→ **Your objective**:
Rewrite the lines below, changing every "Identify the location of" to "Give the position of" and leaving everything else as it is.

Segment Start: Excerpted data

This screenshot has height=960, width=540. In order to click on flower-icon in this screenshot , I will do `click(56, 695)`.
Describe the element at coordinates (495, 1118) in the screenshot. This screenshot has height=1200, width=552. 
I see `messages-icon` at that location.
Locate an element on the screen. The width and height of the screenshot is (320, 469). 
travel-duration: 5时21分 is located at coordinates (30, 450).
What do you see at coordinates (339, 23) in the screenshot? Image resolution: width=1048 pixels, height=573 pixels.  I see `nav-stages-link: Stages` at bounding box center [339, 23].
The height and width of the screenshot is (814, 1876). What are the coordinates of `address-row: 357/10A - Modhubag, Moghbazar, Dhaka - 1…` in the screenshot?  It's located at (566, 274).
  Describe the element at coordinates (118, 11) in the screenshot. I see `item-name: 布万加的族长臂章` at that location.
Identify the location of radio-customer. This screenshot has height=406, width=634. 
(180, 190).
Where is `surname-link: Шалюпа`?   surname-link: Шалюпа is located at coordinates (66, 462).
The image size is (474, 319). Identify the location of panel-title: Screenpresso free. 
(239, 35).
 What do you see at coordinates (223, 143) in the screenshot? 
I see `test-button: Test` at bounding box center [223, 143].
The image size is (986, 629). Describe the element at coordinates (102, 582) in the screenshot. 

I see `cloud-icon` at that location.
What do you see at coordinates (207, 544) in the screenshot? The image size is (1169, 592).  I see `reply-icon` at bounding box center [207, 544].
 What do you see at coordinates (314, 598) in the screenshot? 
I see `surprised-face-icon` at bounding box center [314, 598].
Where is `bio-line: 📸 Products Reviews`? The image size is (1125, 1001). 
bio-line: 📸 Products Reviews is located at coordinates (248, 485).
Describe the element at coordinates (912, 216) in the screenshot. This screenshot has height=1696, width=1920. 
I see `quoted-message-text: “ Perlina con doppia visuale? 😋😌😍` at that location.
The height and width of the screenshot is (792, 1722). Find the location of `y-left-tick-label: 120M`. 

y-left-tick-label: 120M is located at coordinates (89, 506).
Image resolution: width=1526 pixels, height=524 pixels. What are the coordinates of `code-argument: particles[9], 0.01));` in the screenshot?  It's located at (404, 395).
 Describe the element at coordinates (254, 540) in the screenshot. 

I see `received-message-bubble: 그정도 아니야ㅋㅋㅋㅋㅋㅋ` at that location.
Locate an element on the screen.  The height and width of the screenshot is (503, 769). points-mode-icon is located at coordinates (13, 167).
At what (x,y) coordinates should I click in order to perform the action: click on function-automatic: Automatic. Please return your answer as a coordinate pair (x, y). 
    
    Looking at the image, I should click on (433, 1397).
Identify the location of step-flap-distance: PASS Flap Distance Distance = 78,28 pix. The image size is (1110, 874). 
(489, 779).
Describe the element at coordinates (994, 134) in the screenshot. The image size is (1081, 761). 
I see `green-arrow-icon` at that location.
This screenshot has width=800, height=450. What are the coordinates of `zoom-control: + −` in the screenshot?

Segment End: Excerpted data

→ **Task output**:
This screenshot has height=960, width=540. In order to click on flower-icon in this screenshot , I will do `click(56, 695)`.
Describe the element at coordinates (495, 1118) in the screenshot. This screenshot has height=1200, width=552. 
I see `messages-icon` at that location.
Locate an element on the screen. The width and height of the screenshot is (320, 469). 
travel-duration: 5时21分 is located at coordinates (30, 450).
What do you see at coordinates (339, 23) in the screenshot? Image resolution: width=1048 pixels, height=573 pixels.  I see `nav-stages-link: Stages` at bounding box center [339, 23].
The height and width of the screenshot is (814, 1876). What are the coordinates of `address-row: 357/10A - Modhubag, Moghbazar, Dhaka - 1…` in the screenshot?  It's located at (566, 274).
  Describe the element at coordinates (118, 11) in the screenshot. I see `item-name: 布万加的族长臂章` at that location.
Give the position of radio-customer. This screenshot has height=406, width=634. 
(180, 190).
Where is `surname-link: Шалюпа`?   surname-link: Шалюпа is located at coordinates (66, 462).
The image size is (474, 319). Give the position of panel-title: Screenpresso free. 
(239, 35).
 What do you see at coordinates (223, 143) in the screenshot? 
I see `test-button: Test` at bounding box center [223, 143].
The image size is (986, 629). Describe the element at coordinates (102, 582) in the screenshot. 

I see `cloud-icon` at that location.
What do you see at coordinates (207, 544) in the screenshot? The image size is (1169, 592).  I see `reply-icon` at bounding box center [207, 544].
 What do you see at coordinates (314, 598) in the screenshot? 
I see `surprised-face-icon` at bounding box center [314, 598].
Where is `bio-line: 📸 Products Reviews`? The image size is (1125, 1001). 
bio-line: 📸 Products Reviews is located at coordinates (248, 485).
Describe the element at coordinates (912, 216) in the screenshot. This screenshot has height=1696, width=1920. 
I see `quoted-message-text: “ Perlina con doppia visuale? 😋😌😍` at that location.
The height and width of the screenshot is (792, 1722). Find the location of `y-left-tick-label: 120M`. 

y-left-tick-label: 120M is located at coordinates (89, 506).
Image resolution: width=1526 pixels, height=524 pixels. What are the coordinates of `code-argument: particles[9], 0.01));` in the screenshot?  It's located at (404, 395).
 Describe the element at coordinates (254, 540) in the screenshot. 

I see `received-message-bubble: 그정도 아니야ㅋㅋㅋㅋㅋㅋ` at that location.
Locate an element on the screen.  The height and width of the screenshot is (503, 769). points-mode-icon is located at coordinates (13, 167).
At what (x,y) coordinates should I click in order to perform the action: click on function-automatic: Automatic. Please return your answer as a coordinate pair (x, y). 
    
    Looking at the image, I should click on (433, 1397).
Give the position of step-flap-distance: PASS Flap Distance Distance = 78,28 pix. The image size is (1110, 874). 
(489, 779).
Describe the element at coordinates (994, 134) in the screenshot. The image size is (1081, 761). 
I see `green-arrow-icon` at that location.
This screenshot has width=800, height=450. What are the coordinates of `zoom-control: + −` in the screenshot?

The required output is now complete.